** WHAT TO PRODUCE **
Format the lines in the entries below as a Markdown table with the columns "Number" and "Content", one row per line and no blank lines. Begin at the line that contains "The height and width of the screenshot is (616, 982).", stop after the line that contains "tap(506, 78)", and omit the pictures.

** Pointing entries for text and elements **
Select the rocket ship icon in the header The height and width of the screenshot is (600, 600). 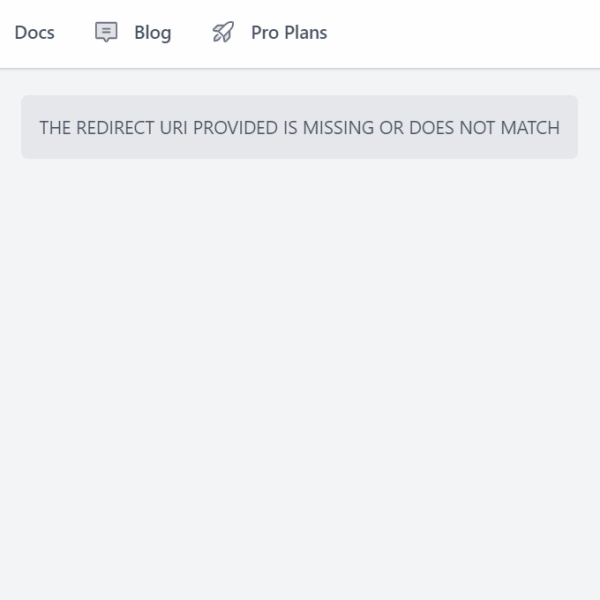[x=223, y=33]
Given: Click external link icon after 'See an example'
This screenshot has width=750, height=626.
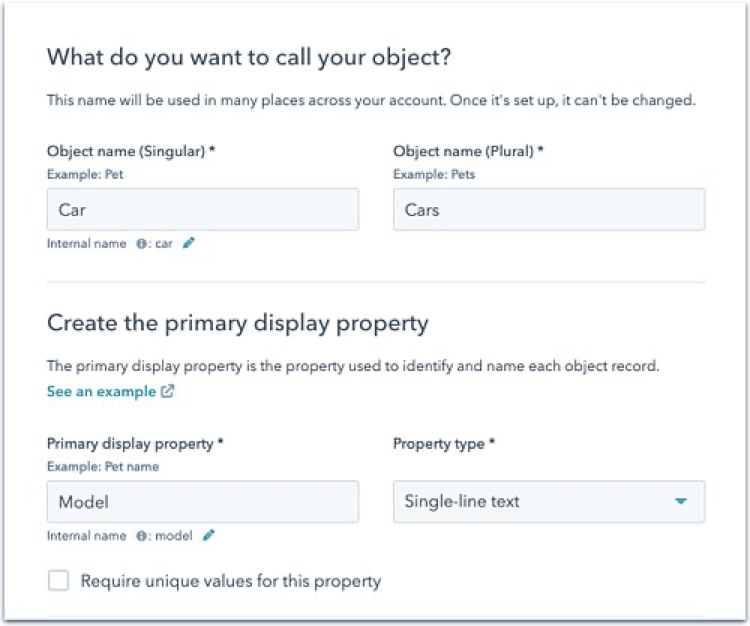Looking at the screenshot, I should (167, 391).
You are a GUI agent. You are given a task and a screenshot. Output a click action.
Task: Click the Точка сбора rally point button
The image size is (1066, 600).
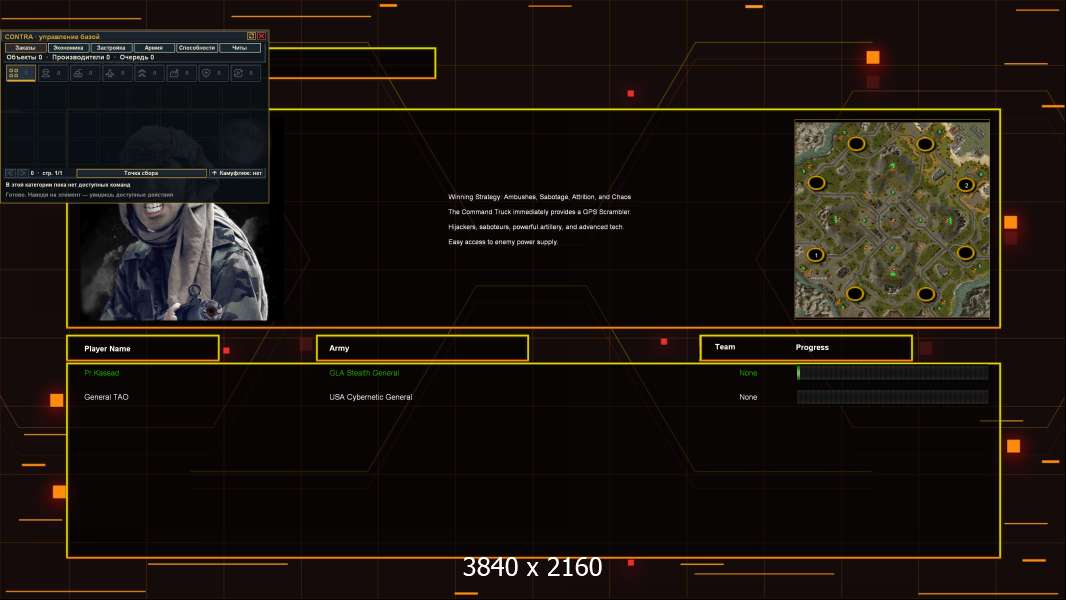[x=141, y=173]
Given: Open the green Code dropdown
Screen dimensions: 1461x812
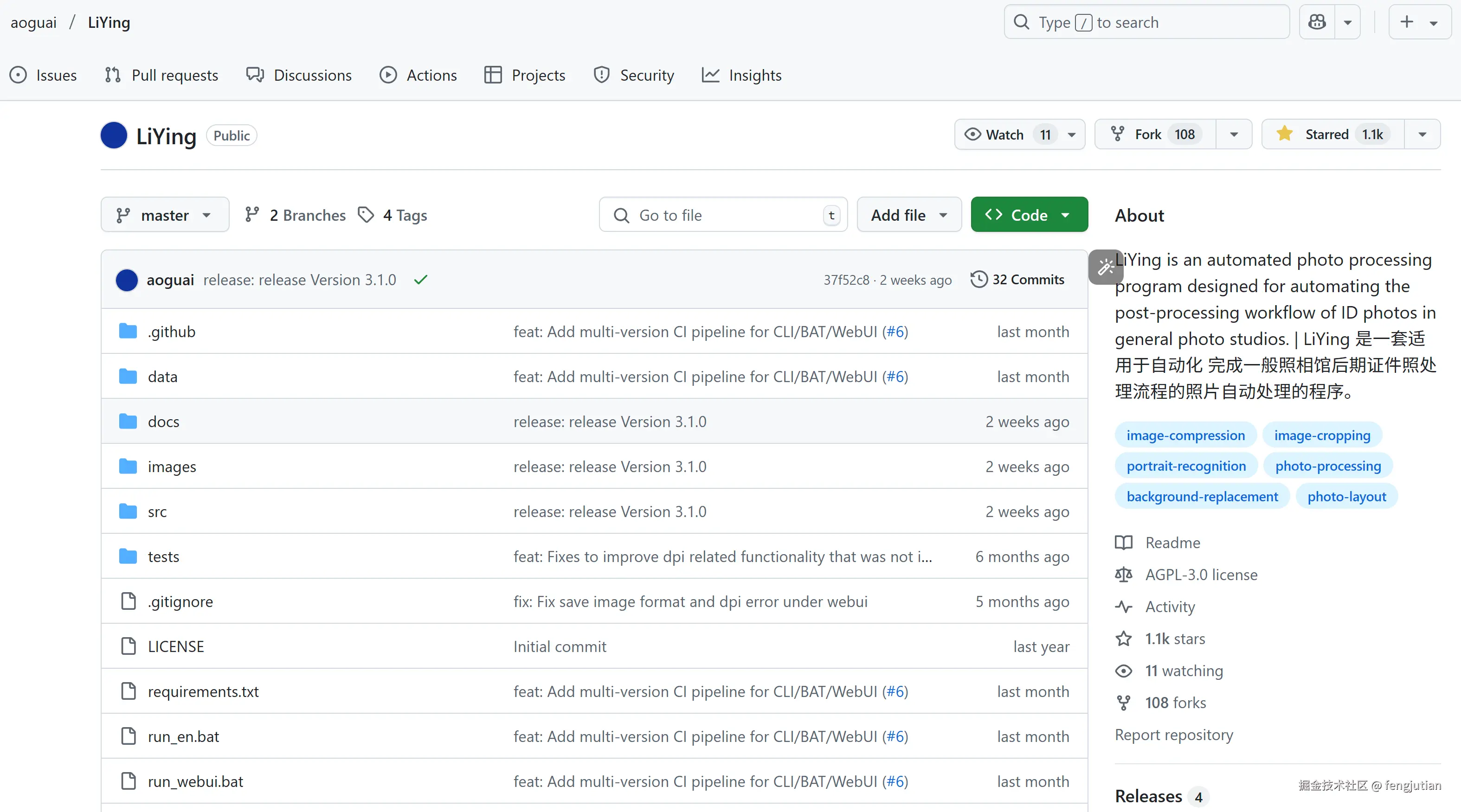Looking at the screenshot, I should click(1029, 215).
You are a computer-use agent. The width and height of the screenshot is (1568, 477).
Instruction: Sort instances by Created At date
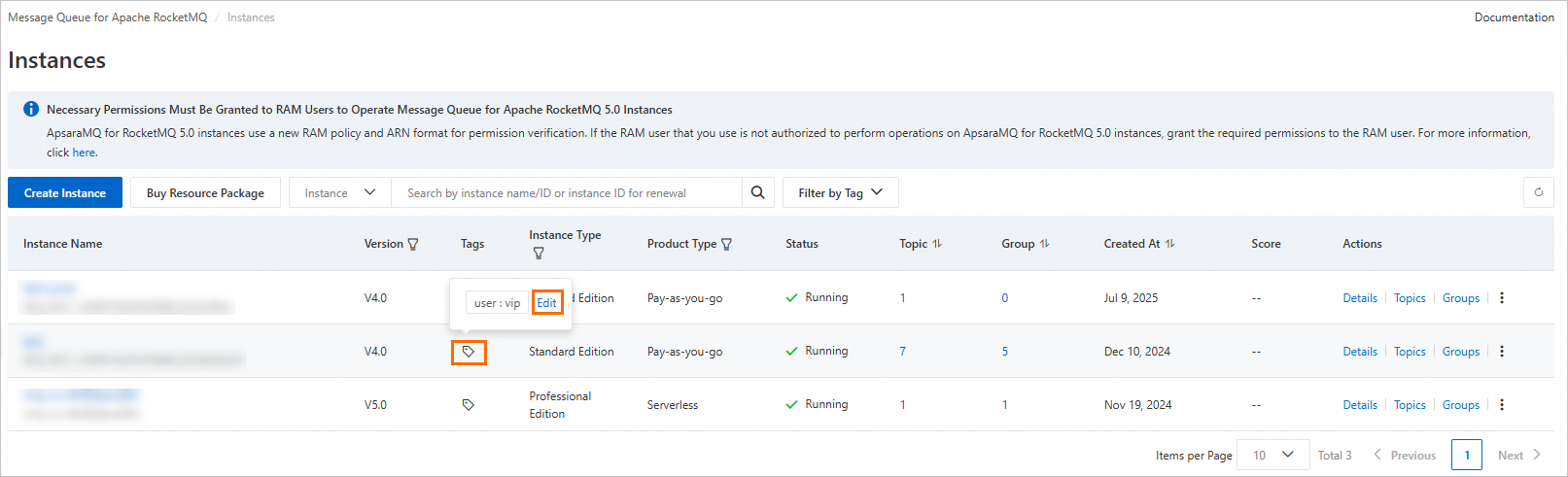1169,244
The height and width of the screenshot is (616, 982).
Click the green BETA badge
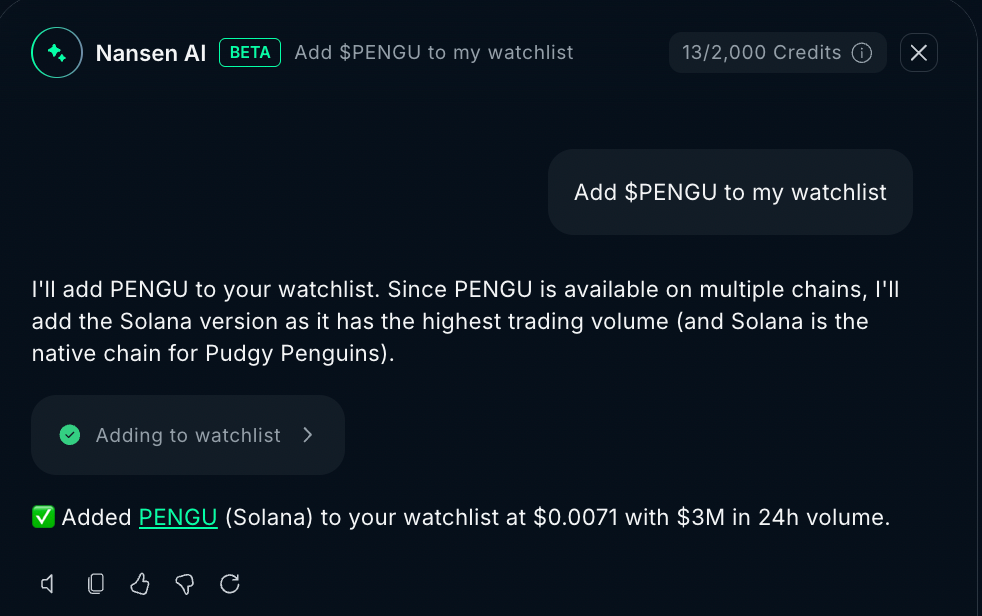pos(250,53)
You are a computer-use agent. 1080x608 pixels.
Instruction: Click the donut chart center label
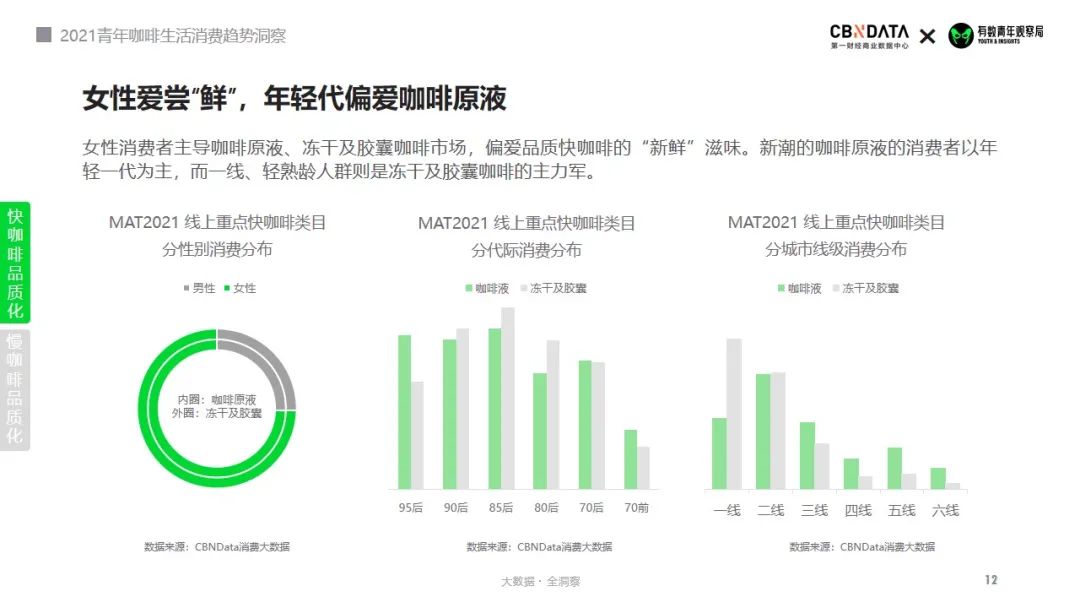[217, 406]
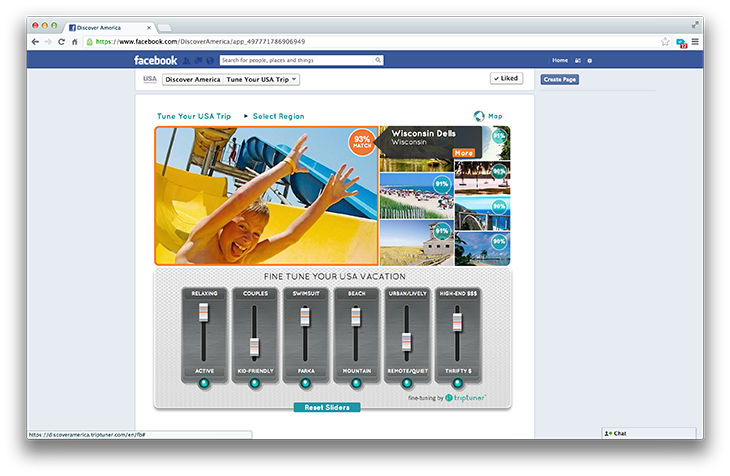Open the Liked button menu
The height and width of the screenshot is (476, 730).
tap(506, 78)

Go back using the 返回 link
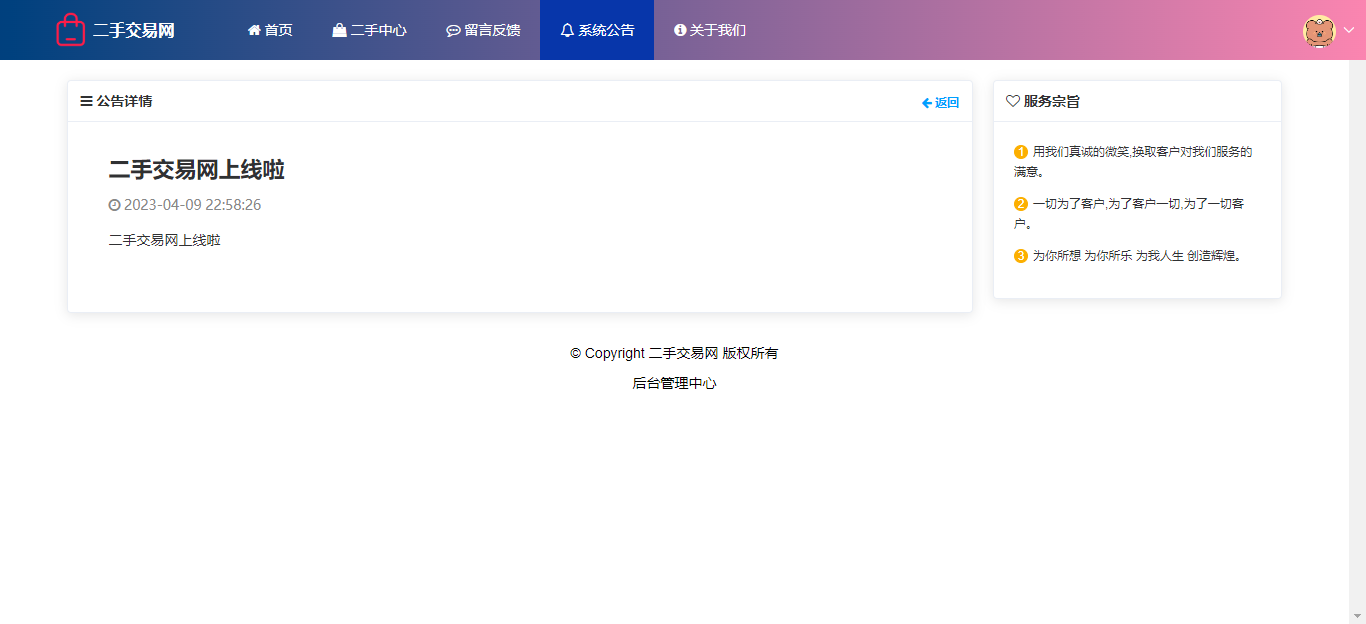940,102
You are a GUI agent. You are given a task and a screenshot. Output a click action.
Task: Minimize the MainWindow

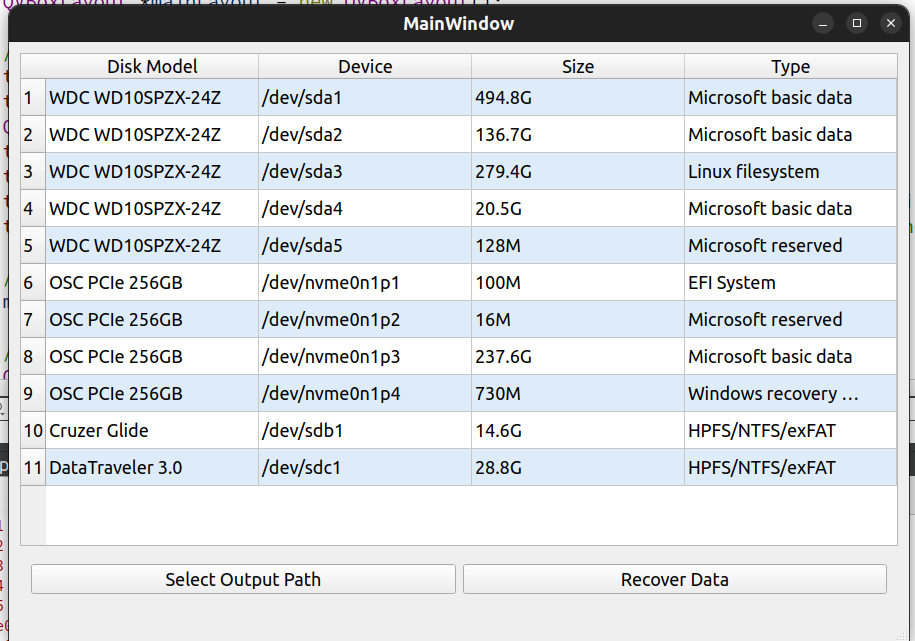tap(824, 22)
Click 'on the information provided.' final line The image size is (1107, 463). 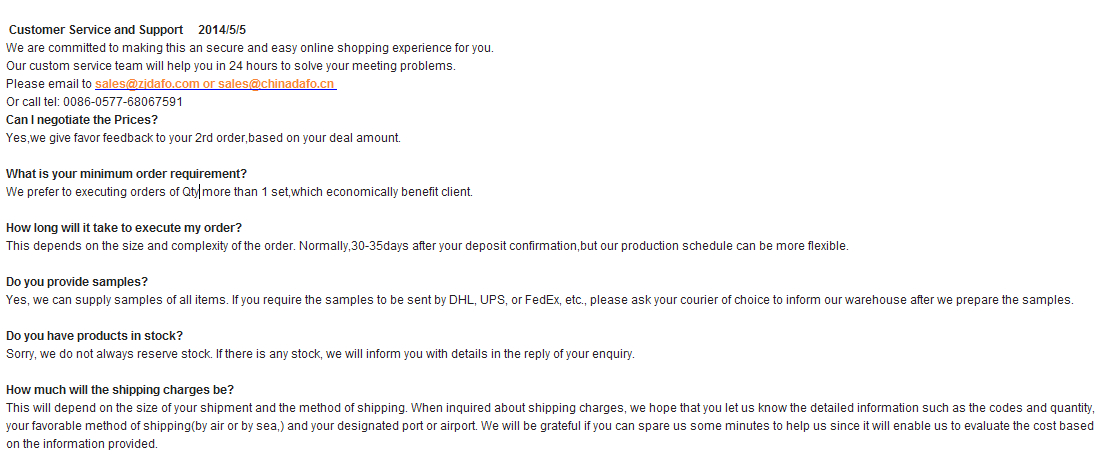[82, 444]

** TASK SOLUTION **
| Number | Content |
|---|---|
| 1 | The height and width of the screenshot is (616, 982). |
| 2 | Click the green BETA badge |
| 3 | pos(250,53) |
| 4 | You are a computer-use agent. 1080x608 pixels. |
| 5 | Instruction: Click the donut chart center label |
| 6 | [217, 406] |
| 7 | Open the Liked button menu |
| 8 | The height and width of the screenshot is (476, 730). |
| 9 | tap(506, 78) |